The issues with this wiki-ontology would be the same as those on wikipedia, only amplified. Wikipedia suffers facet divergence issues - that is, it’s difficult or impossible to integrate different perspectives on the same issue, especially if there are more than two or three such perspectives and each is mutually exclusive. The reality here is, only one of them is right - so wikipedia appeals to democracy to define correctness. This is a servicable solution for factual information, not so useful for something entirely subjective such as ontologies (since it’s the formalization of notions of classification - a system constrained only by arbitrary self-definition - which (hopefully) regress to axioms)
Wikipedia, because it has the competing tasks of definitiveness and comprehensiveness, has established conventional “hacks” to solve the issue of disagreement - either by wedging controversy into appropriately titled article sections or simply using consensus as the version of reality they choose to represent.
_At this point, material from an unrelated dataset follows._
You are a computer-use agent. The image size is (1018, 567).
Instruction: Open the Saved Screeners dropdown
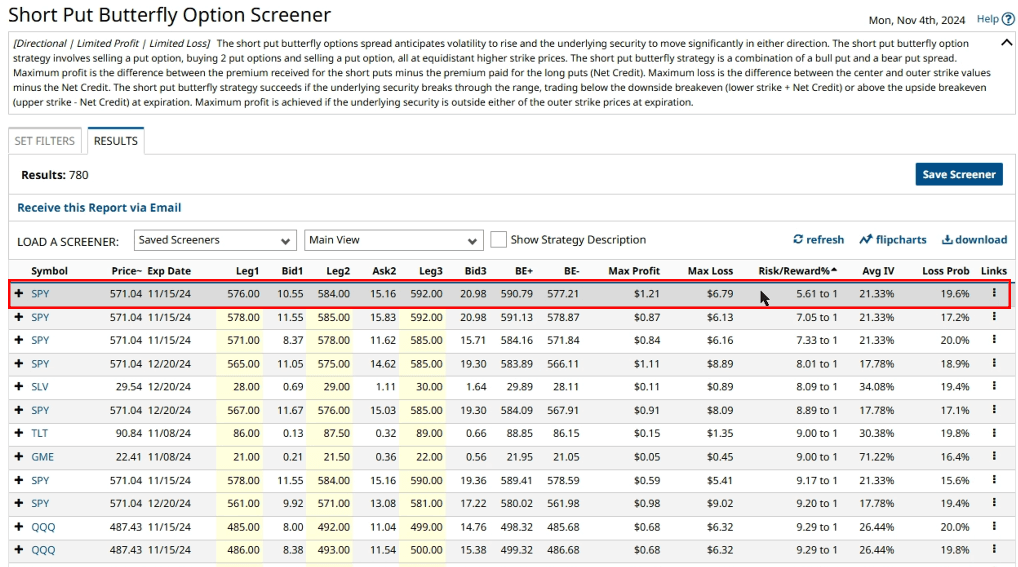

A similar system could be implemented for this wiki-ontology - multiple versions of an ontology could exist in parallel and users could elect to use one ontology over another. Through time, outlying ontological constructs could be pruned and mutually compatible systems could be merged. Since we have a formalized semantic framework this process could be automated - since compatibility of ontological definitions is computable.
Like wikipedia the proportion of people who contribute to the ontologies would be very small relative to the consumers. They key here is that firms that make use of the ontologies have a very strong incentive to commit to the project because they would have influence over the ontological structures of other firms who make use of the system - competing firms would do the same and, essentially, this wiki-ontology would be a platform for establishing industry-wide consensus/standard ontology systems; which is a win for everyone especially the user who can make use of mutually intelligble services.
This collaborative ontological system is compatible with existing “data standards” groups - which are really ontology groups in different clothes. Data Portability, for example could extend its purview beyond the syntactical and tackle the semantic information tracked within various formats.